Fifty-three NP-C patients were identified: 29 females, 24 males. Fifteen cases had a systemic presentation (neonatal jaundice and/or hepatosplenomegaly). Thirty-eight had a neurological onset, the commonest presenting symptom being gait disturbance/ataxia (29 cases, 76%). Forty-nine cases eventually had neurological problems, the commonest were school/cognitive difficulties (40, 82%), seizures (33, 67%), dysphagia (20, 41%), dysarthria (18, 37%), cataplexy (17, 35%), and visual deterioration (8, 16%); their commonest abnormal physical signs were vertical supranuclear gaze palsy (35, 71%), hypotonia (19, 39%) and hepatosplenomegaly (19, 39%).

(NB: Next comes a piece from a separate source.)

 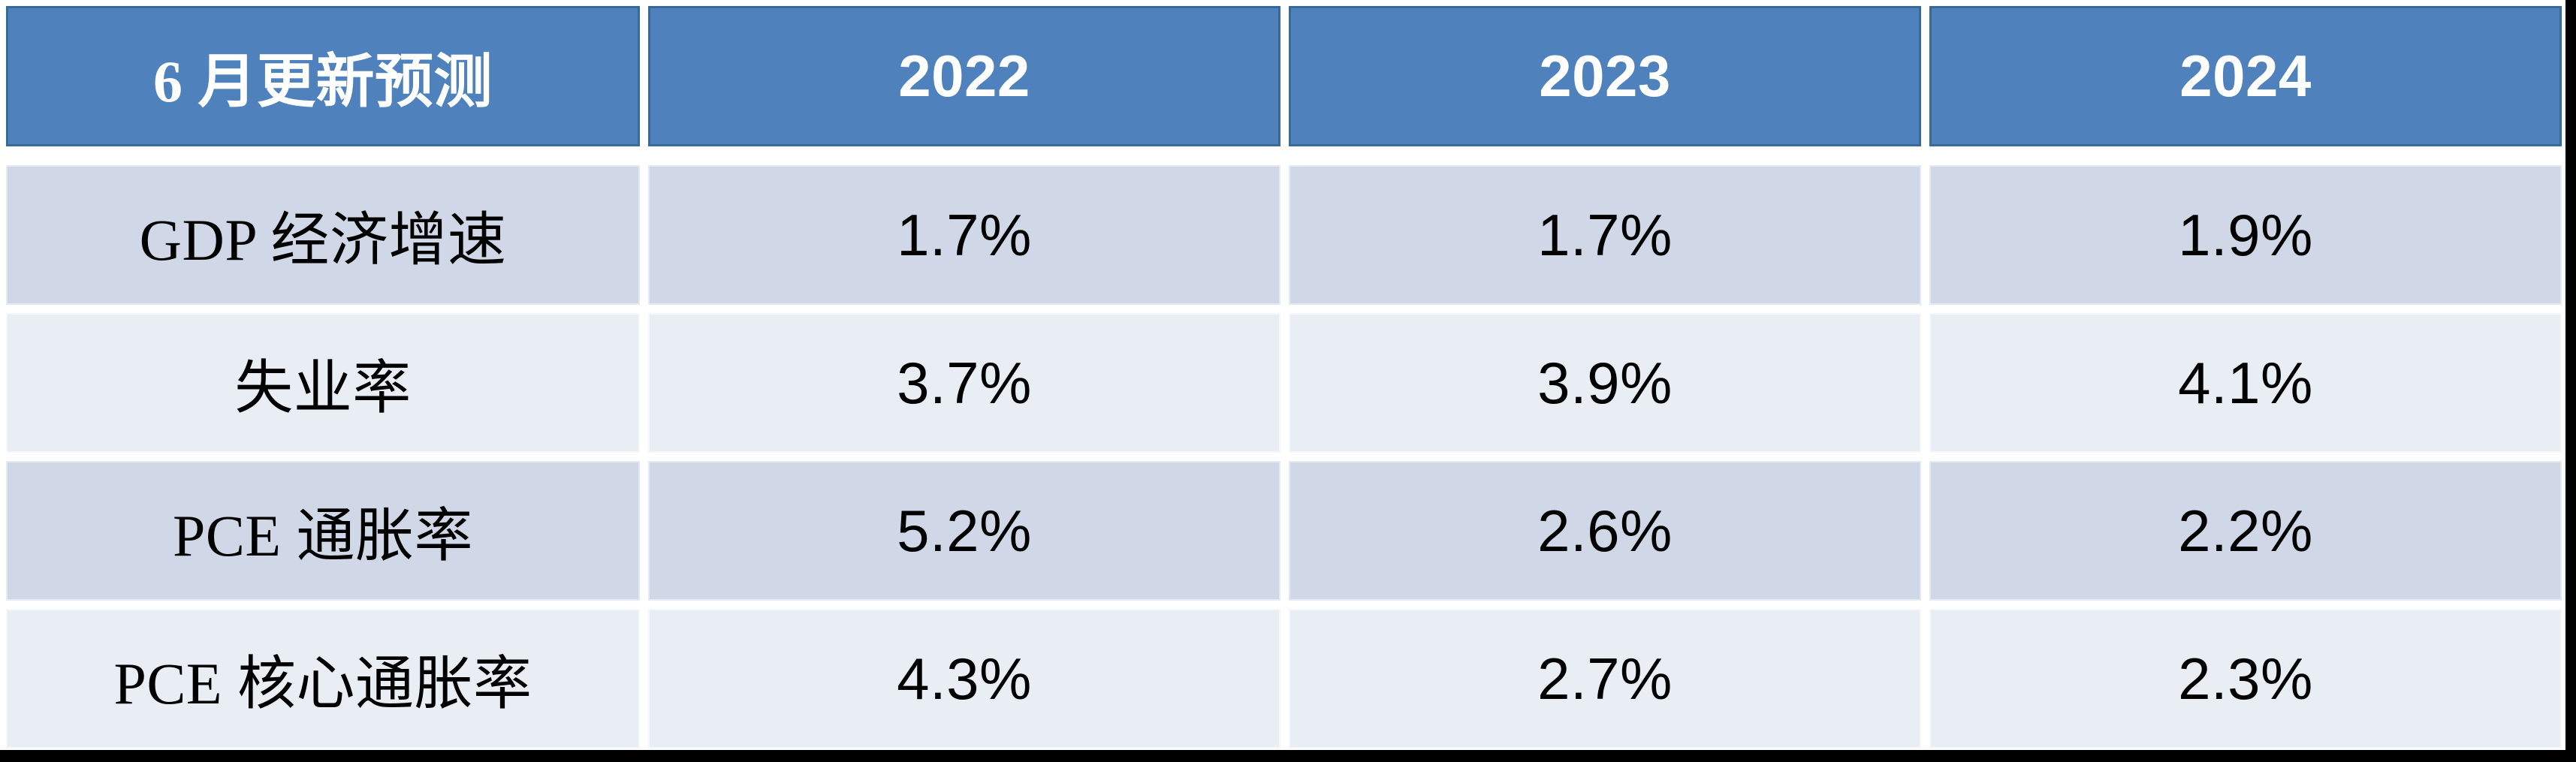 What do you see at coordinates (2246, 76) in the screenshot?
I see `column-header-2024: 2024` at bounding box center [2246, 76].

The median diagnostic delay in the 38 neurological onset cases was 3 years (range 0.3-12.8). Confirmatory investigations included filipin staining of skin fibroblasts (42 cases), bone marrow examination in 30 (the last in 2011), and increasingly DNA studies, mutations in NP-C1 being found in 20 cases.

INTERPRETATION

NP-C should be considered in children with progressive neurological deterioration. Subtle neurological problems combined with a history of prolonged neonatal jaundice and/or hepatosplenomegaly may provide early evidence of the disease.

摘要

目的

在一项关于儿童进行性智力和神经功能衰退的英国流行病学研究中描述尼曼-匹克C型(NP-C)病病例。

方法

1997年至2015年间,儿科医生通过英国儿科监测单位报告病例。

结果

共识别出53例NP-C患者,其中女性29例,男性24例。15例有全身表现(新生儿黄疸和/或肝脾肿大)。38例以神经症状起病,最常见的首发症状是步态障碍/共济失调(29例,76%)。49例最终出现神经问题,最常见的是学习/认知困难(40例,82%)、癫痫发作(33例,67%)、吞咽困难(20例,41%)、构音障碍(18例,37%)、猝倒(17例,35%)和视力减退(8例,16%);最常见的异常体征是垂直性核上性凝视麻痹(35例,71%)、肌张力减退(19例,39%)和肝脾肿大(19例,39%)。38例神经症状起病病例的诊断中位延迟时间为3年(范围0.3 - 12.8年)。确诊检查包括皮肤成纤维细胞的荧光素染色(42例)、30例进行了骨髓检查(最后1例在2011年),以及越来越多的DNA研究,20例发现了NP-C1基因突变。

解读

对于进行性神经功能衰退的儿童应考虑NP-C病。细微的神经问题伴有长时间新生儿黄疸和/或肝脾肿大病史可能是该病的早期证据。